Pour Nicolas Schmit, il s’agit d’un investissement dans l’emploi pour éviter un financement du chômage. (Photo: Mike Zenari / archives)

Pour Nicolas Schmit, il s’agit d’un investissement dans l’emploi pour éviter un financement du chômage. (Photo: Mike Zenari / archives)

La réussite de la digitalisation d’une économie n’est pas qu’une question de technologies. C’est aussi une affaire de personnes. Face à l’impact que promet d’avoir l’intelligence artificielle sur les emplois dans les années à venir – 32% ont une probabilité d’être automatisés de 50% à 70%, selon l’OCDE –, le gouvernement a donc décidé de voir grand.

Mercredi, le ministre du Travail, Nicolas Schmit, a lancé le programme Digital Skills Bridge, qu’il avait brièvement présenté à la presse au mois d’octobre.

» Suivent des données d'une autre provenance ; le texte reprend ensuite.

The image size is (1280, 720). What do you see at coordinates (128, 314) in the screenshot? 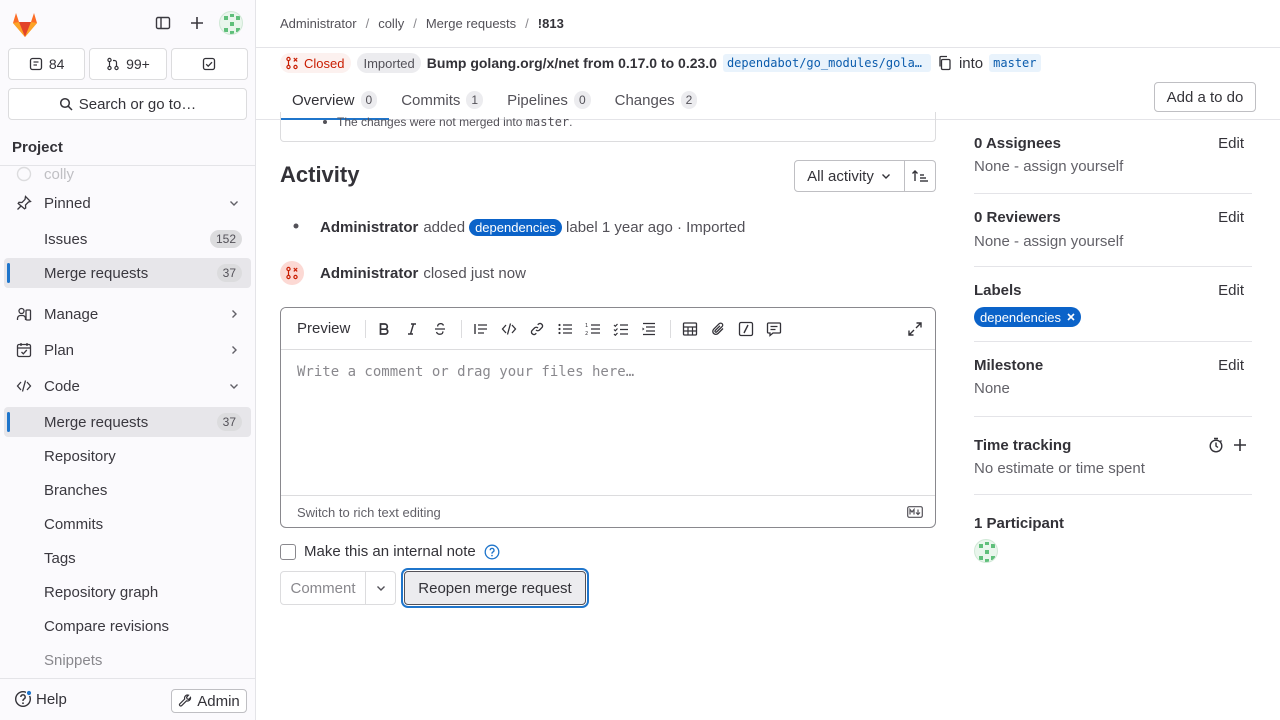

Bien plus qu’un simple outil de financement, celui-ci propose un nouveau paradigme autour la formation professionnelle.

Ce programme s’adresse à toutes les entreprises.

Nicolas Schmit, ministre du Travail

Il s’agit en effet de faire converger trois acteurs – les entreprises, les salariés et l’État – vers le même objectif: développer un marché du travail plus qualitatif et faciliter la mobilité des travailleurs.

«Ce programme s’adresse à toutes les entreprises, indifféremment de leur taille et de leur secteur», a expliqué Nicolas Schmit. «Nous sommes entrés dans une phase d’accélération du processus de digitalisation, et il est primordial d’anticiper les besoins en compétences.»

Formations et salaires pris en charge

Chaque entreprise souhaitant participer à ce programme devra procéder en interne à une cartographie des compétences disponibles et définir, en collaboration avec ses employés, les formations nécessaires. La mobilité interne, comme externe, devra être évoquée.

Un dossier devra ensuite être envoyé au gouvernement, qui aura la responsabilité de le valider. Des critères d’éligibilité bien précis ont été définis, comme l’«introduction d’un changement technologique important», l’«accord de la délégation du personnel», ou encore l’«engagement de l’entreprise au Luxembourg sur le long terme».

Nous n’allons pas demander aux gens de se requalifier contre leur gré.

Nicolas Schmit, ministre du Travail

En cas d’acceptation, l’État financera à hauteur de 35% les formations visant à une mobilité interne, de 50% celles destinées à une mobilité externe dans le même secteur, et de 80% celles concernant une mobilité externe vers un nouveau secteur. En parallèle, 90% du salaire de la personne à former seront pris en charge durant la période de requalification.

«L’État ne cherche pas à déresponsabiliser les entreprises, mais à les encourager à investir davantage dans leurs employés», expliquait Nicolas Schmit dans une interview accordée à Paperjam.lu, en janvier. «Nous n’allons pas demander aux gens de se requalifier contre leur gré. Il est donc important de les mobiliser et de créer dans chaque entreprise une culture de la formation, notamment dédiée au numérique.»

Digital Skills Bridge vise également à pousser les entreprises à réfléchir sur leur stratégie digitale, en s’ajoutant aux nombreux programmes de formation déjà proposés par la Chambre de commerce, la Chambre des métiers, ou encore le ministère de l’Économie.

Une vingtaine d’entreprises pour un projet pilote

«Il s’agit d’un programme unique en Europe par son ampleur, qui permet d’anticiper les besoins en compétences des entreprises, alors que ceux-ci sont généralement relégués au second plan, derrière l’aspect technologique des projets de digitalisation», a confié un des spécialistes impliqués.

Par son caractère singulier, justement, Digital Skills Bridge sera d’abord testé lors d’un projet pilote. Les entreprises souhaitant y participer devront soumettre leur candidature d’ici au 25 mai pour une mise en place dès l’automne. Entre 15 et 20 dossiers pour environ un millier de personnes à former sont attendus, alors que le coût de cette première phase est estimé par le ministère à plus ou moins 12 millions d’euros.

«Nous allons devoir apprendre, car nous n’avons aucune expérience», a justifié Nicolas Schmit. «Si cela s’avère concluant, nous lancerons une seconde phase au printemps.» Une réunion d’information sera organisée pour les entreprises intéressées d’ici la fin du mois à l’Abbaye de Neumünster.